The Imaginary Castle
16 September 2025
This September, I had the joy of screening a short film co-created with local children, The Imaginary Castle, in Tipperary Excel Cinema 1 as part of the Tipperary Together Festival, organised by Creative Places Tipperary.
This wasn’t just a film, it was the culmination of eight months of collaborative workshops with children during my time as Artist in Residence at Three Drives Family Resource Centre.
Throughout our time together, we explored:
Acting & Improvisation
Writing & Storytelling
Design, Colour & Craft
Cameras & Sound recording
From the beginning, we approached the work through the art of play. Scenes were built from improvisation. The poetic narration script was developed from the conversations, drawings, and ideas that emerged from our sessions. The children were not just participants, they were co-creators, shaping every part of the process.
With minimal props and maximum imagination, we made crowns, masks, and constructed our own magical visual language. A recurring theme that naturally emerged was one of kings, queens, and the idea of home. What does it mean to be royal in your own world? What does it mean to be from this town?
These questions echoed throughout our sessions, grounding our story in a sense of place and identity while allowing it to bloom into something playful, poetic, and surreal.
I had the privilege of writing and directing the piece, but it was truly shaped by the voices and energy of the young people I worked with. Their spontaneity, honesty, and humour gave the film its heart.
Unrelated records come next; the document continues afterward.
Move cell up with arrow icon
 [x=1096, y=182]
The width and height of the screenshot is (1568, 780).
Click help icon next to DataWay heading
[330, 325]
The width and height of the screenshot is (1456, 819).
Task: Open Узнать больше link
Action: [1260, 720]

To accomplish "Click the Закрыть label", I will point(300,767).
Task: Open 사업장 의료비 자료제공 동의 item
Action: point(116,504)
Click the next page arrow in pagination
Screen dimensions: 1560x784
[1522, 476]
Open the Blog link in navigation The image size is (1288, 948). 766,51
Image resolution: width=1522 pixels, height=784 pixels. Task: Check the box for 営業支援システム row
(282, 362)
Making The Imaginary Castle showed me what happens when children are trusted as artists, and when imagination leads the way. Thank you to the children, families, and the team at Three Drives and Creative Places for making this possible. It has been invaluable to my own practice and has deepened my ongoing exploration of memory, childhood, and the poetics of the everyday. There’s a raw, instinctive truth in how children move through imaginative spaces. Being invited into that world reshaped the way I think about authorship, narrative, and the role of play in making meaning.